In Santa Maria de l'Avall something has broken for some time now. Behind the pine trees, where before only crickets and quiet conversations were heard, today tense whispers resonate, arguments between those who can afford the levy and those who fear not surviving it, and the uneasy silence of elderly families, who still do not grasp the magnitude of what is coming their way.

Because what is truly important is not this disproportionate work, but how it will affect all households in general and, very especially, the most vulnerable neighbors, who could lose everything without even understanding why.

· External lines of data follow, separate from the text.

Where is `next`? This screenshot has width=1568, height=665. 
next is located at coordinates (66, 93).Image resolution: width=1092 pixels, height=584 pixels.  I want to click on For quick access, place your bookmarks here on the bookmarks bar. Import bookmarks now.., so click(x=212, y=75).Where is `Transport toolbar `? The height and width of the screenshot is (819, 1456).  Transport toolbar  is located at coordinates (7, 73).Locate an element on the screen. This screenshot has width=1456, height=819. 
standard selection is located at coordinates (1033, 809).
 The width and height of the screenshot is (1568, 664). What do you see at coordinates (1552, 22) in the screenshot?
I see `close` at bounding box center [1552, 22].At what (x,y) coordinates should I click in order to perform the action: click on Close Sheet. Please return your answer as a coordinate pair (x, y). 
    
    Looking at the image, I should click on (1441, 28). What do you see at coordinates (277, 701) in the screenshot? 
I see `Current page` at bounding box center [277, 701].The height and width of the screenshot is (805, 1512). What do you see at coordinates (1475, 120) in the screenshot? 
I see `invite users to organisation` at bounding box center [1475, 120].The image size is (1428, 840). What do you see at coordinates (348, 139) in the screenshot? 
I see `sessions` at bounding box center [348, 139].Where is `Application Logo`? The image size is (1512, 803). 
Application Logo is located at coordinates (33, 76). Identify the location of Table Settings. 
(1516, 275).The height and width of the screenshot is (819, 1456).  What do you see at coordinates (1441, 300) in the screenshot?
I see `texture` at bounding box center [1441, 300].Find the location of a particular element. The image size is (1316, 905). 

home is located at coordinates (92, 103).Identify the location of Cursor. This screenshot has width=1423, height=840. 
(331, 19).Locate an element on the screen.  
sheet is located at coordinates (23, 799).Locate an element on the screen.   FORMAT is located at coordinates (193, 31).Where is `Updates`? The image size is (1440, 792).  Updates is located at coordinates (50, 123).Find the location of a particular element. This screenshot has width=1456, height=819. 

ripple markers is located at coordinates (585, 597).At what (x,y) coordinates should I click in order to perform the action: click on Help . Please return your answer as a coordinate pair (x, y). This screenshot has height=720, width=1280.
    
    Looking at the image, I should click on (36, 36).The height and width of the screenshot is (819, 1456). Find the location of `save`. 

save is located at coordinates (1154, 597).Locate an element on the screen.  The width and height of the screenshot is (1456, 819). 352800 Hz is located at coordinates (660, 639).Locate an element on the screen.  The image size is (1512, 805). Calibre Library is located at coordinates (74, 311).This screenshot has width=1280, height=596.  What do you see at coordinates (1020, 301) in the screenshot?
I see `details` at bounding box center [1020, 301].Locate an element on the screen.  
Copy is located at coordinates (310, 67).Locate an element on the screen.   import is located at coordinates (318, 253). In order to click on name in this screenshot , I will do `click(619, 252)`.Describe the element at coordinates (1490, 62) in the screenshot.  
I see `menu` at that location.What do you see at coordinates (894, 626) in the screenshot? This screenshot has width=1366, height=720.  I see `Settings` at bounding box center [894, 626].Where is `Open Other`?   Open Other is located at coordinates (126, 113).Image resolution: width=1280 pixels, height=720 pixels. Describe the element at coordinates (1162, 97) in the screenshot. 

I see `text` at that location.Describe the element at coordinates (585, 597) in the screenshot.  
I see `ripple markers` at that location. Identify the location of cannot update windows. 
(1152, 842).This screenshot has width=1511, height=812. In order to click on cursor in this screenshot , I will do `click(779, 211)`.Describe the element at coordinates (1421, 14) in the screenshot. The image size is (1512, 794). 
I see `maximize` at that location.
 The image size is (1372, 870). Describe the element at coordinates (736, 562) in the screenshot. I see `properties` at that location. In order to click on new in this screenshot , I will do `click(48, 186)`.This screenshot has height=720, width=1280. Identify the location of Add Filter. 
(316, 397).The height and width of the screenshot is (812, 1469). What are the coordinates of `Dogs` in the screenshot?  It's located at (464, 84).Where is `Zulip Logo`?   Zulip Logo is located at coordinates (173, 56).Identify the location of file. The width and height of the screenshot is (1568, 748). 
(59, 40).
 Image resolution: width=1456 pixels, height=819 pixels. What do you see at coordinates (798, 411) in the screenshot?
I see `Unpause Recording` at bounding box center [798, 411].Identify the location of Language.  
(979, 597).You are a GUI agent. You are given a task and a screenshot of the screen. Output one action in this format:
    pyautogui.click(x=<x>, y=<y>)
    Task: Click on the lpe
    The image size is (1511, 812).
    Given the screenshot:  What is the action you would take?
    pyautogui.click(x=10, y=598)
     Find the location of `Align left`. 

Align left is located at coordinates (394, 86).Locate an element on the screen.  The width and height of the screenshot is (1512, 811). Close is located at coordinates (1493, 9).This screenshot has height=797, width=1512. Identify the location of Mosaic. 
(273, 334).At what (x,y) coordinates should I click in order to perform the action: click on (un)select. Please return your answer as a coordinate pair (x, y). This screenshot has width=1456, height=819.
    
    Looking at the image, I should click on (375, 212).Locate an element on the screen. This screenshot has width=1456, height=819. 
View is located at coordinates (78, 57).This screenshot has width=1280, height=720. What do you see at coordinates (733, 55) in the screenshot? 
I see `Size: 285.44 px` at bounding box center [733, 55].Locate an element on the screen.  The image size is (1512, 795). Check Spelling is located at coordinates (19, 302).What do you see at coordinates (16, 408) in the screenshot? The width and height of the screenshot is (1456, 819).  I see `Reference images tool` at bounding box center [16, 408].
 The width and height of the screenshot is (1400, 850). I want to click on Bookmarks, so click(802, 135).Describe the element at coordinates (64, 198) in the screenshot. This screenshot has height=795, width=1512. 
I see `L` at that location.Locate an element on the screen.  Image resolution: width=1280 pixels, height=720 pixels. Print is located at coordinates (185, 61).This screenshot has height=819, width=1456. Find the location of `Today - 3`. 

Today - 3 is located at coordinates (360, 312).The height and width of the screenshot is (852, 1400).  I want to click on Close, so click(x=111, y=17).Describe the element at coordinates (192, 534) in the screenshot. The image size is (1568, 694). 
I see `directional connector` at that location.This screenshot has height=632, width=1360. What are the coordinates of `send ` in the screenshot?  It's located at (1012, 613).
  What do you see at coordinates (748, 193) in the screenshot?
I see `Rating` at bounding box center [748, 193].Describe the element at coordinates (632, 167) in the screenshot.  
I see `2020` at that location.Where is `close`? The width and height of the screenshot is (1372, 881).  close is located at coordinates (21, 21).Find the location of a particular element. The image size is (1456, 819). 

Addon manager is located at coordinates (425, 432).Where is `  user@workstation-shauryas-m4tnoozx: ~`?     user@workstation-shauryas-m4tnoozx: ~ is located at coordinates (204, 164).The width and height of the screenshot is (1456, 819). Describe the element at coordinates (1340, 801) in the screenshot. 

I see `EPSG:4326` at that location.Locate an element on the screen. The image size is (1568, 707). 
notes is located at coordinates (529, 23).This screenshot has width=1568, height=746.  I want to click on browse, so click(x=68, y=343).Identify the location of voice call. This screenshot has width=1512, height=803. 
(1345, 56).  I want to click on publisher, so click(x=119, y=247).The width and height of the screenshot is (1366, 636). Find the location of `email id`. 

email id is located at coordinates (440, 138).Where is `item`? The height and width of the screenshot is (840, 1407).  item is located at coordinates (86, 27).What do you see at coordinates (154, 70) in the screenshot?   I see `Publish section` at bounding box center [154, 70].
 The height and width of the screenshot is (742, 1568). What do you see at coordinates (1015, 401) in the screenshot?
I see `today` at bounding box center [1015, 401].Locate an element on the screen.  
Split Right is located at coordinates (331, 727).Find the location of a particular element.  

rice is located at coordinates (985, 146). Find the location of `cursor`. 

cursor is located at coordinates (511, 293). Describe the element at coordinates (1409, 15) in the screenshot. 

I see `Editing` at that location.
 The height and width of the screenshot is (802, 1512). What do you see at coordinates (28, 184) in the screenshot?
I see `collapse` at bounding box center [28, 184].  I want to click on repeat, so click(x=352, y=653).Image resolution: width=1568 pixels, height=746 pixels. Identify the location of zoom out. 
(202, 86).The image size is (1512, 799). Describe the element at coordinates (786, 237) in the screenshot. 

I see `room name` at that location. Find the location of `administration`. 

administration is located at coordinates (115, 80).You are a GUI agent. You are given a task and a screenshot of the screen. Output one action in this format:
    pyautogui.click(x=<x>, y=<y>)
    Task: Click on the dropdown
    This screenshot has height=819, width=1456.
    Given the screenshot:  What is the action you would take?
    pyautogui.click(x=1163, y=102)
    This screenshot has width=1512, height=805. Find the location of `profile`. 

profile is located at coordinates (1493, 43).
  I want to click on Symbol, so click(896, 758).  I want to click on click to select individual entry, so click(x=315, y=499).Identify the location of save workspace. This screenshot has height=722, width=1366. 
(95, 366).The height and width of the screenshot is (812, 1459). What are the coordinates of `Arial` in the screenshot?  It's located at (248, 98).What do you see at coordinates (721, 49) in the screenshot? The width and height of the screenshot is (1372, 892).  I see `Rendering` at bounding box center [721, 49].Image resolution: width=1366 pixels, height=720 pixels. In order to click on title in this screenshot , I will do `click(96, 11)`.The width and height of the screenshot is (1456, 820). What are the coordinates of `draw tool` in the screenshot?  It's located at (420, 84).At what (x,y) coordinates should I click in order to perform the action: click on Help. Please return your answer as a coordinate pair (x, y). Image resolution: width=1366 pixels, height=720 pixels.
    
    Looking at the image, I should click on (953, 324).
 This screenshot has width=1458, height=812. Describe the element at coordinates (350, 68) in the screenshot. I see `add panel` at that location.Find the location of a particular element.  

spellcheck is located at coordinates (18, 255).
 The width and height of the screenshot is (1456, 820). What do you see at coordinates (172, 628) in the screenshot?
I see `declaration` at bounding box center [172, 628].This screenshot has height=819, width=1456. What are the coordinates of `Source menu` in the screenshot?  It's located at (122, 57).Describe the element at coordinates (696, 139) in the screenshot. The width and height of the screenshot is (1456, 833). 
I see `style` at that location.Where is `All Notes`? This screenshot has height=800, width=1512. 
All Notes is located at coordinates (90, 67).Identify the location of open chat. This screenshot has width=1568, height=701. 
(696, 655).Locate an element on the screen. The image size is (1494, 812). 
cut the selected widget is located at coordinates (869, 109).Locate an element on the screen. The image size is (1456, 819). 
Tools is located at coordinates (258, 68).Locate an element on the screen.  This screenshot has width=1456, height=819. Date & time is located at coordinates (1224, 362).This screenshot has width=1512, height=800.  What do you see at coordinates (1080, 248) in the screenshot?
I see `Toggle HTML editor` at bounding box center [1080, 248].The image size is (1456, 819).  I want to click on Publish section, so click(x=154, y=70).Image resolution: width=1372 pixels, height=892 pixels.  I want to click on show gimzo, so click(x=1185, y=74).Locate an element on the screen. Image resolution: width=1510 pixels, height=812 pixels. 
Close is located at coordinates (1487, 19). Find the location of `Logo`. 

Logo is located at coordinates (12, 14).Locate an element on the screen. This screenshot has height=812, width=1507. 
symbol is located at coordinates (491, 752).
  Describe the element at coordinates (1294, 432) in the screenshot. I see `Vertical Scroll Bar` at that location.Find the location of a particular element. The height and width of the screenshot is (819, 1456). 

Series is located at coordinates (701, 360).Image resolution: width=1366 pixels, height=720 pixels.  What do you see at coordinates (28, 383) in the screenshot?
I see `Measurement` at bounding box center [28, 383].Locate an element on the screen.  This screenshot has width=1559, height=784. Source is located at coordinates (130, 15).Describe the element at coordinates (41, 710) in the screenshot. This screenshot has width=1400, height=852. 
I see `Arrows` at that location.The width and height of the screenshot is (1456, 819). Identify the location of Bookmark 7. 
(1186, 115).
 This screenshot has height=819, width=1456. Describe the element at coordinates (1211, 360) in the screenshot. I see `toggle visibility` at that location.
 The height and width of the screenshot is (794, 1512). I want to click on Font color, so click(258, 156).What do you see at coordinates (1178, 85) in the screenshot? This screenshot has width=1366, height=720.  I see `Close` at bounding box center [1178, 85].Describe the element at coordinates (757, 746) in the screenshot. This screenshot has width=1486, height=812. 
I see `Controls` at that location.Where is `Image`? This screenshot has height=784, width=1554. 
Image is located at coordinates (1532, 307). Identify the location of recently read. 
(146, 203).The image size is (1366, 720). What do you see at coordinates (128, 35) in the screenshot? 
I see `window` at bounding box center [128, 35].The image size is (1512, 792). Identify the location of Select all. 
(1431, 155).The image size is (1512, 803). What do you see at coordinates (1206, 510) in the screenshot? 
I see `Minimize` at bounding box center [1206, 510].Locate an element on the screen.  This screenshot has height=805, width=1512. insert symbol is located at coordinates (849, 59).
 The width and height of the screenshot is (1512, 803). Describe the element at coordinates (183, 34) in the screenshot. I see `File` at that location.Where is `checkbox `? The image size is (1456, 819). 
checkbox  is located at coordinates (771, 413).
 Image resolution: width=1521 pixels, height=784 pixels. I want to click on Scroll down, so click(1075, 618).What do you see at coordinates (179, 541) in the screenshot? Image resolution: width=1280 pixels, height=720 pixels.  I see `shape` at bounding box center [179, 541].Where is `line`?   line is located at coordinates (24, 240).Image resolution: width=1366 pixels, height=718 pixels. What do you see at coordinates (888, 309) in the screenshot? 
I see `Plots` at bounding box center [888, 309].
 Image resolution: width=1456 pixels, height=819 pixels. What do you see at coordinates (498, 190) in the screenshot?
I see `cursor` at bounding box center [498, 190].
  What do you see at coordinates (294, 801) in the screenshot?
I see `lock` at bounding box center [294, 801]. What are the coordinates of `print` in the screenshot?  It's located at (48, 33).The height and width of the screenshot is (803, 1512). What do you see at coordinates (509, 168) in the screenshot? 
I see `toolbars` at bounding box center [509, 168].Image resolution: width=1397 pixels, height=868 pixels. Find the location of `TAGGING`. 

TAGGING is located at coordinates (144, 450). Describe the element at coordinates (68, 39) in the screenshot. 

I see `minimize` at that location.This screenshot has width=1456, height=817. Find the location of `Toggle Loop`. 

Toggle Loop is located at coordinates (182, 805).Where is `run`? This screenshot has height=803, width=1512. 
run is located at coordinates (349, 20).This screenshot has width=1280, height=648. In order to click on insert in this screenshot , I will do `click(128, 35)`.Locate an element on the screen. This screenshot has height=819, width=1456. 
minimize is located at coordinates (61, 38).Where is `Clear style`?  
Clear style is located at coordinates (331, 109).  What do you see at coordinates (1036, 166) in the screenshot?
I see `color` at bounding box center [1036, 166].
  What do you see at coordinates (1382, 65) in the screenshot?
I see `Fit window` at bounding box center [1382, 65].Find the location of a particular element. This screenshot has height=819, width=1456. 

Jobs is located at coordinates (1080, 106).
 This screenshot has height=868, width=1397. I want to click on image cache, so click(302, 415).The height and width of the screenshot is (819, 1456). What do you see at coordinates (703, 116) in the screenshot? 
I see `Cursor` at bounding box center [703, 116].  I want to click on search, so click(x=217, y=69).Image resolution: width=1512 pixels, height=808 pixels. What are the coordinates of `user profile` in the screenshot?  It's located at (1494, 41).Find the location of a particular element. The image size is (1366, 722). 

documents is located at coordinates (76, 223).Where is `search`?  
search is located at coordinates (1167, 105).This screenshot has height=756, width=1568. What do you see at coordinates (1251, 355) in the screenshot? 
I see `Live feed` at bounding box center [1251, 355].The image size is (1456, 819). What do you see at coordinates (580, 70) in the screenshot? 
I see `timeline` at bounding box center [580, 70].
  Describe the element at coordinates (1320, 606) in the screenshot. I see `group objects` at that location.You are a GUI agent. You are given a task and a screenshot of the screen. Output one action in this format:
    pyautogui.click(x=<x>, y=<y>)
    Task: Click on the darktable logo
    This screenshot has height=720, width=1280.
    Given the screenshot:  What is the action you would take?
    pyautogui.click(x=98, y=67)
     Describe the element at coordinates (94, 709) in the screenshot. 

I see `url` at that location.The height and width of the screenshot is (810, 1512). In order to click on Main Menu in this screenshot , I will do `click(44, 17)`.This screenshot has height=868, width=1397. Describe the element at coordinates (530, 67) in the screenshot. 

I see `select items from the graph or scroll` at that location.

It all started with the sewerage project. They told us it was a necessary improvement, and we all trusted in good faith. But what should have been just a reasonable improvement on paper has become, on the ground, a pharaonic work of more than 13 million euros. And that is just the first layer. Then comes what each family is obliged to do inside their plot: breaking gardens, drilling walls, redoing downpipes, installing pumps... In total, more than 40,000 euros per neighbor.

For a privileged few, it is just money; for the majority, it is the risk of economic ruin that can end in debts, defaults, or even the loss of their home.

The hardest part of all this is that the majority did not even vote. And the voting record that made it possible does not stand up to much scrutiny either. Seventy-seven hands decided for more than three hundred families. Many neighbors did not even know that vote existed because no one announced it with due notice. And yet, the decision was imposed as if it represented everyone.

The famous “savings quotas,” which now sound like something innocent, disguised as routine procedure, are actually the first warning that the countdown has begun: a covert obligation to start paying for an imposed project without the necessary majority. Even so, the administrative machinery keeps moving forward as if the consensus were solid and the decision unquestionable.

But what really scares is this:

In case of non-payment, surcharges, embargoes, and even expropriations can come. Yes, you read that right. If you cannot pay, you could lose your home. It is what the Board's own official statement says.

Meanwhile, the neighborhood streets remain potholed, without safe sidewalks and without sufficient lighting. They have been like this for years. The City Council has not been in a hurry for that... but it is in a hurry for us to finance, among all of us, a multimillion-euro project that the majority neither understands nor can afford.

The neglect of the council has not only left cracks in the asphalt but also in coexistence. Its urban abandonment, accumulated over years, has brought with it illegal occupations, a sense of insecurity, and loss of property value in an area that, not so long ago, was described as “a beautiful, quiet, and family-friendly corner.”

But most disturbing is not the abandonment, but the lack of guardianship in a project that called for a mediator, not a spectator. The City Council has not only renounced that role but has left the neighbors at the mercy of a Board with which it seems to walk in tune from the beginning, as if the result had been decided before listening to us.

And then comes the question no one wants to ask, but we all think: How have we allowed a minority to decide something so big for everyone?

This is not about politics. It is not about sides. It is about something much simpler: that the families of Santa Maria de l'Avall —retirees, workers, fathers, mothers— can continue living in their home without fear of losing it due to an impossible levy.

That is why it is so important to get informed, participate, make our voice heard. We are not against improving the neighborhood. We are against doing it without consensus, without transparency, and at the cost of many not being able to continue living here.

On the neighborhood website —santamariadelavall.com— a phrase summarizes everything we feel: “A fair project starts with the truth.”

And the truth is this:
We do not want to stop being neighbors.
We do not want anyone to be left out because they cannot pay.
We want clear decisions, legal votes, and real alternatives.

Because Santa Maria de l'Avall is not a construction site: it is our home.
And homes, like dignity, are not torn down with a trench.

Perhaps the true collector that Santa Maria de l'Avall needs is not for wastewater, but for clean wills and assumed responsibilities.